Work item: Among the lines below, a stretch begins at the one with "The width and height of the screenshot is (740, 395)." and ends at the one with "Task: Refresh the". Repeat that stretch exactly, ends included.

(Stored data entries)
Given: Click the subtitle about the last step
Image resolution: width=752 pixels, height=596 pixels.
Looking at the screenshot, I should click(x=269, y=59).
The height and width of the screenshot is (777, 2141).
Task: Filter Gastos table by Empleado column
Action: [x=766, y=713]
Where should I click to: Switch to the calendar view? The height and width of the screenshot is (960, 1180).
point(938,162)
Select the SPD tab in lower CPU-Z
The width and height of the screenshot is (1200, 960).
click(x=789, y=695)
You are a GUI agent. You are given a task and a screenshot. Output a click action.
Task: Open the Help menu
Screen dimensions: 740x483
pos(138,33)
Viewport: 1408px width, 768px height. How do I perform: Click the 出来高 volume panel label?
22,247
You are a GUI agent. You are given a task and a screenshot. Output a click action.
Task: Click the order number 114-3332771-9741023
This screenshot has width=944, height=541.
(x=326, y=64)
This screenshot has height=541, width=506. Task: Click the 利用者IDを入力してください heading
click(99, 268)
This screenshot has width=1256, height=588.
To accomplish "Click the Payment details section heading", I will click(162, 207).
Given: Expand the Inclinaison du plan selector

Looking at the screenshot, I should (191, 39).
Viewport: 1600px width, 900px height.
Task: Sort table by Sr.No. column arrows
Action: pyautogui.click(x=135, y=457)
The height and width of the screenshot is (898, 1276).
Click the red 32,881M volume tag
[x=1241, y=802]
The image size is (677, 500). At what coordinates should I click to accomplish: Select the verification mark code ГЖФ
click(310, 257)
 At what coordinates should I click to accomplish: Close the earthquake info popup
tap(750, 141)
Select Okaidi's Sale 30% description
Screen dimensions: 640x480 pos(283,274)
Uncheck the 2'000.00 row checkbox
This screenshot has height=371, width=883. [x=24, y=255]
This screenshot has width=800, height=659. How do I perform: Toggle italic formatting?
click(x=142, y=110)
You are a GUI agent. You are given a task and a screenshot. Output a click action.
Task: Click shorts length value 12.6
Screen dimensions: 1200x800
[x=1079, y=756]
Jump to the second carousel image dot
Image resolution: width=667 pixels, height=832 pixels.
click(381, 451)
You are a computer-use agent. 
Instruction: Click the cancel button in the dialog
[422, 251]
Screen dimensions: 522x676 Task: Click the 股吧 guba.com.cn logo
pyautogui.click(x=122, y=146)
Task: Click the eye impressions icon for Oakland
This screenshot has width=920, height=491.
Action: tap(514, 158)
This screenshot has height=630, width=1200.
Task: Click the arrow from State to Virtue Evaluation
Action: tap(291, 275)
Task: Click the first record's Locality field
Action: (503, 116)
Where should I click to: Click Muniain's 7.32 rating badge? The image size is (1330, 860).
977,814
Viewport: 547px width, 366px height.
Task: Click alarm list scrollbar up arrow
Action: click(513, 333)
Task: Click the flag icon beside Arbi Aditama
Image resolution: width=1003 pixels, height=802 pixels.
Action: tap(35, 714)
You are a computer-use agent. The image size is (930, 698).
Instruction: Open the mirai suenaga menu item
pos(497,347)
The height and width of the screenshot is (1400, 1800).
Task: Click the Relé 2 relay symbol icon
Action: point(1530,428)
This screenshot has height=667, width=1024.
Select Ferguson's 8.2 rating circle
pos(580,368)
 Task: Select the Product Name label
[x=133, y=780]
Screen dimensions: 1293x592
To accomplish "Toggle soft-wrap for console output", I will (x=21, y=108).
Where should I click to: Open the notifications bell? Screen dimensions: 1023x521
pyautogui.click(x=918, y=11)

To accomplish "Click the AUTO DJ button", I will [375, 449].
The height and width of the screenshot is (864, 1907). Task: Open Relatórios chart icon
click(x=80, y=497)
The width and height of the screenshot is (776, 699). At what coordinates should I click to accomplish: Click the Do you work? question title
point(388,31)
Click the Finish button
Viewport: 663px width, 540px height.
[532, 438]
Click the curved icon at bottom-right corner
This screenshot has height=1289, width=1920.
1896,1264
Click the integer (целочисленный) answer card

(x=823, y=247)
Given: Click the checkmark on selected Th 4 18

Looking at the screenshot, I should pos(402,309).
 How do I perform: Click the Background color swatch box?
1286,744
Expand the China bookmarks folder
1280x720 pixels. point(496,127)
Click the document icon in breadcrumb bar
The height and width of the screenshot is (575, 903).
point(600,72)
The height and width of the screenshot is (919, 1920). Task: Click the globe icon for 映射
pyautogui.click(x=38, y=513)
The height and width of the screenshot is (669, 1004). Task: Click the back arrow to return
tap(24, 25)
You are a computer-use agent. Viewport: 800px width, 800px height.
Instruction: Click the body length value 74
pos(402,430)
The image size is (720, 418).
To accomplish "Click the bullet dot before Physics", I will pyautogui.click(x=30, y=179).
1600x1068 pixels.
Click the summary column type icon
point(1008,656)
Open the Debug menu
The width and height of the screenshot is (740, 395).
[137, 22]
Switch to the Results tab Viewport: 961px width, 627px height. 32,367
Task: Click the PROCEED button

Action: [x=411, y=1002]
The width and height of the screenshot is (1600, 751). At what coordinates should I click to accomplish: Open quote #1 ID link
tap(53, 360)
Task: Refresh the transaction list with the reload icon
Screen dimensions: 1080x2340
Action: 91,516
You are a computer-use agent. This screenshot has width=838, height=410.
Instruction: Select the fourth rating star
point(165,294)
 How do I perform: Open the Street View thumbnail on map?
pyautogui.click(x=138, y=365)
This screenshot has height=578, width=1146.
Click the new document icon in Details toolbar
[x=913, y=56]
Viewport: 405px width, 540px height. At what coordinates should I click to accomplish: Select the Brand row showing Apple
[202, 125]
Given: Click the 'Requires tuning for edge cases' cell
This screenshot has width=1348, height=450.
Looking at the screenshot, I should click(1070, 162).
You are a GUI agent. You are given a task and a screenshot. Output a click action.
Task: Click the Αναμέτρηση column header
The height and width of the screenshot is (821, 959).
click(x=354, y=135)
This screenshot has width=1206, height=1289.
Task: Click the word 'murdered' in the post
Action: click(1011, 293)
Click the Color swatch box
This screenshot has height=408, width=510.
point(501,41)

Exercise answer:
The width and height of the screenshot is (740, 395).
[137, 22]
Switch to the Results tab Viewport: 961px width, 627px height. 32,367
Task: Click the PROCEED button

Action: [x=411, y=1002]
The width and height of the screenshot is (1600, 751). At what coordinates should I click to accomplish: Open quote #1 ID link
tap(53, 360)
Task: Refresh the transaction list with the reload icon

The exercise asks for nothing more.